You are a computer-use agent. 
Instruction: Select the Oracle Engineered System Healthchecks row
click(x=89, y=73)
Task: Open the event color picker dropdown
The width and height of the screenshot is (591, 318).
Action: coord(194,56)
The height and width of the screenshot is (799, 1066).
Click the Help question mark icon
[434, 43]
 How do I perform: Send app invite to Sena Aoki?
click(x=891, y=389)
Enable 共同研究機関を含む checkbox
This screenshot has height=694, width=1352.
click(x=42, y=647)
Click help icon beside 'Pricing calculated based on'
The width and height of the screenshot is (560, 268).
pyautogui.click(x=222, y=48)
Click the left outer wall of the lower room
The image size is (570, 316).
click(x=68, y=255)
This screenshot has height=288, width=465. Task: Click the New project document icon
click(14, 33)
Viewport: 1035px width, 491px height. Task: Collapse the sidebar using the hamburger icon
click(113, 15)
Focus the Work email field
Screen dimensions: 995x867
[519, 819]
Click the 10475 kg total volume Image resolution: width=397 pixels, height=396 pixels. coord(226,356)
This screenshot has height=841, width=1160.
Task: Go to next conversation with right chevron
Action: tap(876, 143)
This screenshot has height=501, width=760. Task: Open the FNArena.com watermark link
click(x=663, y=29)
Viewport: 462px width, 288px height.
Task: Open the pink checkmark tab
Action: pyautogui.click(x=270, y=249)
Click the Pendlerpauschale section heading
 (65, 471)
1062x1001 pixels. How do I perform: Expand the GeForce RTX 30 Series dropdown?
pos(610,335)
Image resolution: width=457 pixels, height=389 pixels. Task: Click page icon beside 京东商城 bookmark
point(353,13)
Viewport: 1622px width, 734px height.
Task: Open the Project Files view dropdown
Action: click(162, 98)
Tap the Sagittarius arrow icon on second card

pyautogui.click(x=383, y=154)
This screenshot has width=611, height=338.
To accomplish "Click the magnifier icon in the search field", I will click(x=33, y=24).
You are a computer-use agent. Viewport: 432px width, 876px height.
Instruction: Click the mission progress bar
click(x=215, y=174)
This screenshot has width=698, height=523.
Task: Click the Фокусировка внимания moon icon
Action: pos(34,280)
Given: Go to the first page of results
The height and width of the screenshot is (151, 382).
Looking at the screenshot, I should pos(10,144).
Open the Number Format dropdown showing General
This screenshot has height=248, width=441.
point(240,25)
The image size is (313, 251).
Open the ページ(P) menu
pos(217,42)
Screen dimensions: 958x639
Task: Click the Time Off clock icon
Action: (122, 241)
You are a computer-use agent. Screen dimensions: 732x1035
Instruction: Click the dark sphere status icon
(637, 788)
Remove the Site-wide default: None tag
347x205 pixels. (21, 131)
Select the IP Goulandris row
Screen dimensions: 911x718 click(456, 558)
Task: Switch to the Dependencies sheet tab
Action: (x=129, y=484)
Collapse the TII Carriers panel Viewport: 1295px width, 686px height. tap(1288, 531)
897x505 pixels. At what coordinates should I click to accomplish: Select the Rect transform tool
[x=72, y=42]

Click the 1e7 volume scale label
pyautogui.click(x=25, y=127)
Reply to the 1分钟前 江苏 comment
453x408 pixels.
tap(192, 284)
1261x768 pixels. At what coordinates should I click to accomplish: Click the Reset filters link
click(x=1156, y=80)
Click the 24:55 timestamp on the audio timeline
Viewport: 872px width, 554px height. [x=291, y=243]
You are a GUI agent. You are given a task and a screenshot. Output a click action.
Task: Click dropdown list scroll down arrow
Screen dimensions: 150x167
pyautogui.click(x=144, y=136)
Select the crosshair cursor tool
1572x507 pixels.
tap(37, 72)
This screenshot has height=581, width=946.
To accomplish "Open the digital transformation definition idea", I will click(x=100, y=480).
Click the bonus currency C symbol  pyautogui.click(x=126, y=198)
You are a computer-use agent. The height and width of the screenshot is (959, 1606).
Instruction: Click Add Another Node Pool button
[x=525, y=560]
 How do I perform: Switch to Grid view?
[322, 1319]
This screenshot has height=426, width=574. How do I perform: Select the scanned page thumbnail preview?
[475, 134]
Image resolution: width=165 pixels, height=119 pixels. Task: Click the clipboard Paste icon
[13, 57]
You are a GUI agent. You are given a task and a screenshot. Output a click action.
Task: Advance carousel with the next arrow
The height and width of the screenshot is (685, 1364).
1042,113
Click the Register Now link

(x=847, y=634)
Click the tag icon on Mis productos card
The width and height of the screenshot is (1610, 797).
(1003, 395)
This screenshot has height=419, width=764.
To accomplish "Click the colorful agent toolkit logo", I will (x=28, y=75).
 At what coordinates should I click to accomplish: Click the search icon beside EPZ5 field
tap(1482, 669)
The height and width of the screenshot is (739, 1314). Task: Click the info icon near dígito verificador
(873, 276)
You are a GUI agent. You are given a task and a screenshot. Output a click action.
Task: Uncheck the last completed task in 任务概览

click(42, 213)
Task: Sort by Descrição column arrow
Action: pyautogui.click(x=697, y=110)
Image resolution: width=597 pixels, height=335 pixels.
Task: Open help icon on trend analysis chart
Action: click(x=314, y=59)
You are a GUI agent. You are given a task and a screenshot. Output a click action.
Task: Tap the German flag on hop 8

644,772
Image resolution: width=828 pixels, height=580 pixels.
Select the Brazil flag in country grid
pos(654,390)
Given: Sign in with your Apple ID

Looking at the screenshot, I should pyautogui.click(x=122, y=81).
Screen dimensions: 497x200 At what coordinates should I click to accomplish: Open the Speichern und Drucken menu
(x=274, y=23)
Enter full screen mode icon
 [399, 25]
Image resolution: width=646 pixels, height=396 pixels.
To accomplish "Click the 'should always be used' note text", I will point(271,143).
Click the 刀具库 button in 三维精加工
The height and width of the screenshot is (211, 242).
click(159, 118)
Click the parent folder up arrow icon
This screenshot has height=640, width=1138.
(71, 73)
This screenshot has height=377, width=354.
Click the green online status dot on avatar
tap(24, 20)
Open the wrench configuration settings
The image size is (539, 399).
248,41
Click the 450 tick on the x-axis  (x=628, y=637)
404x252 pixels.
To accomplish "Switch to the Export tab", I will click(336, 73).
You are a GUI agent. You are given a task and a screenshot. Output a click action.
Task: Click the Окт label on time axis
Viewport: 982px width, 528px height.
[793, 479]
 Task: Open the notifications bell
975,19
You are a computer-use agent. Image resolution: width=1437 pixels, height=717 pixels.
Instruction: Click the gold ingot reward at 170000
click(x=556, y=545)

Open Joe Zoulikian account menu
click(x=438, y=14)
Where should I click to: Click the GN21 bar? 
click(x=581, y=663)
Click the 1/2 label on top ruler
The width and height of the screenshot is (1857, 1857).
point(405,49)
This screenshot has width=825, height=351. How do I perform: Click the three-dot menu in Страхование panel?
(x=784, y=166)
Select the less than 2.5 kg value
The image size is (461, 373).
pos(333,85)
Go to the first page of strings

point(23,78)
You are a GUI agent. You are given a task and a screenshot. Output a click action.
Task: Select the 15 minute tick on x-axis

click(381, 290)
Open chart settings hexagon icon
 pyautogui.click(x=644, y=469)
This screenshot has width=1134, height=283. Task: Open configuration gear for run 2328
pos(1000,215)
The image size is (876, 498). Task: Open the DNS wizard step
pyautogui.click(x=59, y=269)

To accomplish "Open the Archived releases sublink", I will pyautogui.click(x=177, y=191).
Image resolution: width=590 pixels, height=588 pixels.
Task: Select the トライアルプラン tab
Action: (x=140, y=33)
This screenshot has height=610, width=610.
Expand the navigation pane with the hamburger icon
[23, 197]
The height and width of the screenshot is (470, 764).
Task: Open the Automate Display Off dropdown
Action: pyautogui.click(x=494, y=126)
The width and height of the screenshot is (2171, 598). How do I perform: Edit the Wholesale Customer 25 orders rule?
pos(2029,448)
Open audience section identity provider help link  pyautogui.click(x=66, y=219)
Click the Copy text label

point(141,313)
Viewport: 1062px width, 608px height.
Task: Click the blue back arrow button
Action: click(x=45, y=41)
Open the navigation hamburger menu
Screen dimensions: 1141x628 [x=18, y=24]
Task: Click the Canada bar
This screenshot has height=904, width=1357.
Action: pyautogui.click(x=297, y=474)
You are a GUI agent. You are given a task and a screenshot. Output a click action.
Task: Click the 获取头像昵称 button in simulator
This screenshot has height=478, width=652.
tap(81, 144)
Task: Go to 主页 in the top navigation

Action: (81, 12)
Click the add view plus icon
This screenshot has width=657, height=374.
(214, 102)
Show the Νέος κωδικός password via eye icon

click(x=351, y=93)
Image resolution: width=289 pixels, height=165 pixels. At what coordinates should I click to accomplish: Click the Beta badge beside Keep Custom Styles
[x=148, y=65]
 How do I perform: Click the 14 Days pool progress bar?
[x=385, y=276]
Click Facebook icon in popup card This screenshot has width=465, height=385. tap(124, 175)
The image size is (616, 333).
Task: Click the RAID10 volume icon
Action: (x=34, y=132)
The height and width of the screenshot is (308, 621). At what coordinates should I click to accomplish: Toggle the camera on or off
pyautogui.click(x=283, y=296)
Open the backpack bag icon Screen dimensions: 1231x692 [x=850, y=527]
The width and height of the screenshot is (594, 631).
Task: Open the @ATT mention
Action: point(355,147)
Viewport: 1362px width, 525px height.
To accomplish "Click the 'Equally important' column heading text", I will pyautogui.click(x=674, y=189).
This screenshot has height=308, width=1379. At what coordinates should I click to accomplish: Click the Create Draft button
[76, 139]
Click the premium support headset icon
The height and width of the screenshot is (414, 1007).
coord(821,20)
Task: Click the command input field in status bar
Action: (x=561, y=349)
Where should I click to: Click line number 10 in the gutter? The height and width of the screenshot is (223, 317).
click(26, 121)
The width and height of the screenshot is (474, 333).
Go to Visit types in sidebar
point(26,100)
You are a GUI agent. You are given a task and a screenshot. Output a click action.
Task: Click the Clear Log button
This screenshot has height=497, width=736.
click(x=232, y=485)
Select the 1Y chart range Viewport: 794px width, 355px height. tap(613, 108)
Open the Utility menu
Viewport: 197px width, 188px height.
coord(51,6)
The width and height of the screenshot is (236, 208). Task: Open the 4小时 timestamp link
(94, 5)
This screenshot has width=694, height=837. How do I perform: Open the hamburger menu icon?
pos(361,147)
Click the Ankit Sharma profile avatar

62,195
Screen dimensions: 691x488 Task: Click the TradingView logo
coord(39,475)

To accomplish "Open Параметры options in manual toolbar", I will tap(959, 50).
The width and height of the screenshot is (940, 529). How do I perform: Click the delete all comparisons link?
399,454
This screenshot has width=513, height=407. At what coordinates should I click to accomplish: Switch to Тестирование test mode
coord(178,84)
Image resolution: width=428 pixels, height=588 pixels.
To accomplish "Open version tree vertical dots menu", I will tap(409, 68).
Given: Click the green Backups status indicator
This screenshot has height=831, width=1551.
---------------
Task prompt |
List each line of the items above that contains the word "avatar".

Solution |
Click the green online status dot on avatar
Click the Ankit Sharma profile avatar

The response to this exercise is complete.